Still, the absurdity has its own consistency: thematic motifs include the pitfalls of fame, the uses and abuses of caffeine and nicotine, and the tendency of musicians to have sideline interests in science and medicine. Asked about this last one, Jarmusch laughs. ‘Yeah. We were making a White Stripes video so Meg and Jack White passed by my office, and when he saw I had books on the inventor Nikola Tesla, his eyes widened; he was fascinated by him too. But this is the really funny coincidence: Tom Waits had improvised some stuff with Iggy about being a doctor. Then, one night years later, I was with RZA, who got a call from a friend whose children were sick.
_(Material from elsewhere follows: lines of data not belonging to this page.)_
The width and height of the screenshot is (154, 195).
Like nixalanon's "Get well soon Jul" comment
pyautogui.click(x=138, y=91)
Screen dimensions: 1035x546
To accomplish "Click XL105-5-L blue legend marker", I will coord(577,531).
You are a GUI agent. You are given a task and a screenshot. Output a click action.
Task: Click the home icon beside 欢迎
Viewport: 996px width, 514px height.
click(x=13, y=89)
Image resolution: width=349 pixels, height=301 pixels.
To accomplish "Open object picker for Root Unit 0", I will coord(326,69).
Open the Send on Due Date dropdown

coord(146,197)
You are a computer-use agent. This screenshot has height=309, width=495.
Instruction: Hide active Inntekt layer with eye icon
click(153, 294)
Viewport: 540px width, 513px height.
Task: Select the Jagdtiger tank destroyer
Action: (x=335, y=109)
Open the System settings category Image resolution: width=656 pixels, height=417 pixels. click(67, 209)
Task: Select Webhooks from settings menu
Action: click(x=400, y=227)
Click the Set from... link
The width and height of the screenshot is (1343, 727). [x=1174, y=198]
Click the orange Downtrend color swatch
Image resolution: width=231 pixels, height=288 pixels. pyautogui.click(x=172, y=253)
So we called by her apartment, and RZA was like: “Yo, you gotta take ’em off the citrus, no dairy, do this ’n’ that, call me tomorrow!” When we left I said, “What – are you their doctor?” And he said, “I been studyin’ alternative medicine from books for a coupla years now; I know ’bout herbs an’ stuff so they always call me.” So that found its way into the film.’

And the new movie? ‘I don’t like to say too much while making a film, but it’s a sad comedy written for Bill Murray and set in suburban or smalltown America. It has Jessica Lange, Tilda Swinton, Jeffrey Wright and, believe it or not, Sharon Stone. It’s a really great experience, but I’m already exhausted. I remember Dennis Hopper saying: “You know, it’s as hard to make a bad film as a good one. Making films is just hard.” And each time I forget how it’s going to be.’

‘Coffee and Cigarettes’ opens on October 22.